Remote Usability Testing: My Simple Solution To Presenting Research Insights Effectively

User research is a vital step in the design process. It is an investigation into your users - understanding their needs, behaviours, attitudes,and pain points. In order to communicate that, a research report is a key deliverable. These reports can inform the design process by helping designers and stakeholders understand where their product can improve to meet user needs.

If you’re familiar with user research, you’ll be well aware of the challenge of coming up with a research report. You spend days synthesising and piecing together a 40 page deck. Then after an hour long presentation, how many people would actually bother to read it? Even if they wanted to, where would they find them? A 14MB pdf report isn’t exactly easily accessible.

And when Covid came, I knew I had to get creative. I started developing a system to help me keep track of the conversation, share with my colleagues, and ultimately make synthesis a lot easier.

In this blog post, I will be sharing my experience of using virtual post-it notes to capture feedback, thoughts and more in remote usability testing. Let’s dig in.


Step 1: Choose your weapon

With so many collaboration tools out there, you’re going to be spoilt for choice. I’ve personally used Miro and Whimsical, and I believe both are excellent in engaging remote teams on a virtual whiteboard without constraints. But if you’re already fully onboarded onto Figma, it feels natural to extend the use of the tool to usability testing as well.

Tip! Pick a tool which all your stakeholders have easy access to. Remember, research is truly powerful only when socialised and utilised.


Step 2: Create a central research hub

Now that you’ve selected a tool. We can jump into setting up the insights board. I’ve chosen to group all usability insights into a single page/board. This will allow me to retain a history of insights from my project.


Step 3: Setting up

Just like any report, you’ll need an intro segment. Here is where I’ll place a participant legend, and an overview of screens and tasks covered.

Blog_Remote_Usability_Testing_1Use this section as introduction for your audience

  1. Participant legend: Assign a single colour to each participant. This will help track who said what.
  2. An overview of screens: Provide the audience some context of the test you ran.

Step 4: Split into sections and start taking notes

One final step I like to do before the testing session is to organise my prototype by screens / tasks. This allows the audience to have something visual to refer to.

Blog_Remote_Usability_Testing_2Split note taking by screens based on your overview


Step 5: Synthesising and Recommendations

I synthesised my report simply by forming clusters around a specific feature and coming up with an overarching statement.

A good report is not complete without actionable recommendations. More often than not, you need buy-in from specific stakeholders. To help facilitate that, I created 3 categories- business decision, development feasibility, or UX/UI fix. You want to place this beside your insight so that it’s easily identifiable. This is also great for quick and dirty prioritisation.

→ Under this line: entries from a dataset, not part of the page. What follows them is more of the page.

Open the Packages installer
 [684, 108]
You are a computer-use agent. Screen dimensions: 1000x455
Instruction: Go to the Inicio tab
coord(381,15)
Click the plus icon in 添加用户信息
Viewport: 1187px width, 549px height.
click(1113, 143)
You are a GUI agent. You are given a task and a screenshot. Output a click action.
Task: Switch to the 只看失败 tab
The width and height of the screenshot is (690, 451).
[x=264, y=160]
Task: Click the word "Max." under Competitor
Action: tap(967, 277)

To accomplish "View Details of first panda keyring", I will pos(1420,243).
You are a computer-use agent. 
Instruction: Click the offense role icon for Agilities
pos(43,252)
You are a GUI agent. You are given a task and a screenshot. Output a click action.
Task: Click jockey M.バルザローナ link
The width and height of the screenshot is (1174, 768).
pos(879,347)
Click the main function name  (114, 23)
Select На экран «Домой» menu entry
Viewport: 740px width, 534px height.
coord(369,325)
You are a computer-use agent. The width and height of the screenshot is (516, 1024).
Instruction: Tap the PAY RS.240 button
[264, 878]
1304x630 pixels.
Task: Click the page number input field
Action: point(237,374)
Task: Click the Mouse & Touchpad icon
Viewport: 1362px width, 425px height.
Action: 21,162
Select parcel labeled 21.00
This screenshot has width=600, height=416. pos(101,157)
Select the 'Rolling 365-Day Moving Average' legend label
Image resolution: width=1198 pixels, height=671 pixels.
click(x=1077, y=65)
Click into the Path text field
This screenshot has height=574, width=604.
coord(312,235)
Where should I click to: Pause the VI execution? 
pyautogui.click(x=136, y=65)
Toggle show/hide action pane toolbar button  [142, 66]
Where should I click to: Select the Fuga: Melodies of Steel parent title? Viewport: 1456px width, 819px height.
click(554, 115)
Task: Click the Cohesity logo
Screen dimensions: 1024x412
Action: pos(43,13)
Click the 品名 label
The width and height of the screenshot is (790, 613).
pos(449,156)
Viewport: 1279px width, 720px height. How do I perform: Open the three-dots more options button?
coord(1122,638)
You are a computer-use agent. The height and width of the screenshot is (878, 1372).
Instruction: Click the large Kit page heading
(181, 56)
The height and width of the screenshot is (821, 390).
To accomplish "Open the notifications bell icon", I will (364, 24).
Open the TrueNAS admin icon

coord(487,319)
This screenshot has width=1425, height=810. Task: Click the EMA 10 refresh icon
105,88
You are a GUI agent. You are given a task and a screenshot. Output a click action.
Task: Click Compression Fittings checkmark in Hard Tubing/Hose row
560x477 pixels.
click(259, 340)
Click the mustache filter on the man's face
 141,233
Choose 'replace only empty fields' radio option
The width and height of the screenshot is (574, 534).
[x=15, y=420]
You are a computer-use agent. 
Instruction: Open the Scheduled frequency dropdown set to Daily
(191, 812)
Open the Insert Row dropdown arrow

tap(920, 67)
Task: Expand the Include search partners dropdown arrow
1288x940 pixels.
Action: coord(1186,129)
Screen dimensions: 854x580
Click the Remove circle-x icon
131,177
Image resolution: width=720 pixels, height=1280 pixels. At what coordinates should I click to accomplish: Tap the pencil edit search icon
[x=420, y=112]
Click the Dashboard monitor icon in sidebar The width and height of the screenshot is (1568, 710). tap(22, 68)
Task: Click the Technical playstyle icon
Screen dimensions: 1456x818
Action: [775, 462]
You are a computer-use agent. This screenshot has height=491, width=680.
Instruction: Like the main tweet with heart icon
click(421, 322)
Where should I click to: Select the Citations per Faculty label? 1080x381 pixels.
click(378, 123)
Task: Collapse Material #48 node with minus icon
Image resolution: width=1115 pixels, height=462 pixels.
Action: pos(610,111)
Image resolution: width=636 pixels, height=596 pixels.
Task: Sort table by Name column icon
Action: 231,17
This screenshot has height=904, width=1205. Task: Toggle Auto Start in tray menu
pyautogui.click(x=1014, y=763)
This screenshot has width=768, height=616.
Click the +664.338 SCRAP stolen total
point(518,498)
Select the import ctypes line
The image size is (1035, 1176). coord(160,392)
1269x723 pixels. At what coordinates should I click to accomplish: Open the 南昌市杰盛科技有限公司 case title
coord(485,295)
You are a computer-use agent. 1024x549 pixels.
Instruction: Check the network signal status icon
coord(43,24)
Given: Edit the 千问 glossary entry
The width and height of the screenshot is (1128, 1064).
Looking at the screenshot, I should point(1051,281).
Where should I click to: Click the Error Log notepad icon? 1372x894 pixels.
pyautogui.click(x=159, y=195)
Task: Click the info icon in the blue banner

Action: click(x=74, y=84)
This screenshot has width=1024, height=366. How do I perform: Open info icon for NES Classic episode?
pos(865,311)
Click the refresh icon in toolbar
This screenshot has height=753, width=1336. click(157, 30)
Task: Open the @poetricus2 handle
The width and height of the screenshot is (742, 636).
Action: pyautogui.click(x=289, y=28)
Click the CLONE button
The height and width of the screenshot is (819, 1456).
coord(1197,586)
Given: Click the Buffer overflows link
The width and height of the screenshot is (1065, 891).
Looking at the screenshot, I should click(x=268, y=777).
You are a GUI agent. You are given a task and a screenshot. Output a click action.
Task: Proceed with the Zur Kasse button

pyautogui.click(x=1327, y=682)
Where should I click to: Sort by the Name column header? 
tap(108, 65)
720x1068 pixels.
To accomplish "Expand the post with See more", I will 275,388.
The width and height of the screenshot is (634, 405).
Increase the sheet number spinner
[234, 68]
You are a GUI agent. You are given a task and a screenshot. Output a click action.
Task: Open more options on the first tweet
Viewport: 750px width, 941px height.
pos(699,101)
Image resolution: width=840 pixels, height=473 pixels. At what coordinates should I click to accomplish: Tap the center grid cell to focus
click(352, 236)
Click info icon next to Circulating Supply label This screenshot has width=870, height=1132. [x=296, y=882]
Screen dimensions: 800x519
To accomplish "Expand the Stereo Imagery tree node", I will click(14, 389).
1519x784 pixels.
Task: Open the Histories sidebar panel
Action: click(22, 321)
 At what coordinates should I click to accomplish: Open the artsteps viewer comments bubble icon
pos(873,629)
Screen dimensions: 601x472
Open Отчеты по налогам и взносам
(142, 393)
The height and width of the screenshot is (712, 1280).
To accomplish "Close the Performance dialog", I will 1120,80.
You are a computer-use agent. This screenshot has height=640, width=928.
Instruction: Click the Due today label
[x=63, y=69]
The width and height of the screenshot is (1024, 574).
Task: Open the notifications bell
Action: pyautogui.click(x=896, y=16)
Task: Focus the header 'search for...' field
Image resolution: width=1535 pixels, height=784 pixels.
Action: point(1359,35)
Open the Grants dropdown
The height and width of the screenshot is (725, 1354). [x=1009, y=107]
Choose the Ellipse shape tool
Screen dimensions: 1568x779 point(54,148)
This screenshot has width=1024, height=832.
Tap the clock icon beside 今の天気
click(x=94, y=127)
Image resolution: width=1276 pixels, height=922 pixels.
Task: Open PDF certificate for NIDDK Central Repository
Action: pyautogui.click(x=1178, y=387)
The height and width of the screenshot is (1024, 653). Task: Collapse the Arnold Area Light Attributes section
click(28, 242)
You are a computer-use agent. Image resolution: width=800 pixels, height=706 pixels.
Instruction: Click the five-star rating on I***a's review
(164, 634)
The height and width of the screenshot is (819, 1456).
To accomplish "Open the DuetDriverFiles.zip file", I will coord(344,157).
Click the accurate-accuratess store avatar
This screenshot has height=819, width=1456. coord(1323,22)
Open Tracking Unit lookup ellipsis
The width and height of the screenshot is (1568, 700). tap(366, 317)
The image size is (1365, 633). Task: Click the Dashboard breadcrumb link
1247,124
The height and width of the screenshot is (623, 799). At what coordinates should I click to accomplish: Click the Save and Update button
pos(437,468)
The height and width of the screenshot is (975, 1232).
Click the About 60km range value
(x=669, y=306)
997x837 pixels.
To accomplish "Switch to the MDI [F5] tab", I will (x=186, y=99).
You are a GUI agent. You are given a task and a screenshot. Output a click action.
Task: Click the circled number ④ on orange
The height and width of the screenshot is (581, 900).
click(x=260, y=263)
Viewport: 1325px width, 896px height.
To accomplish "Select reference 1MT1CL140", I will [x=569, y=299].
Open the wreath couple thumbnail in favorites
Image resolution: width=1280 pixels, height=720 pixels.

Blog_Remote_Usability_Testing_3

Blog_Remote_Usability_Testing_4Insights synthesised, clustered with recommendations


Conclusion

And that’s it! Using an online whiteboard empowers every step of the research process, enabling you and your team to work better online. It makes note-taking information seamless, helps to cluster and synthesise insights effortlessly, facilitates better collaboration on a presentation, and finally, allows you to share your data with everyone without losing a thing.

More importantly, having a clear and actionable presentation goes a long way to helping your team develop better and more impactful solutions that you can eventually deliver.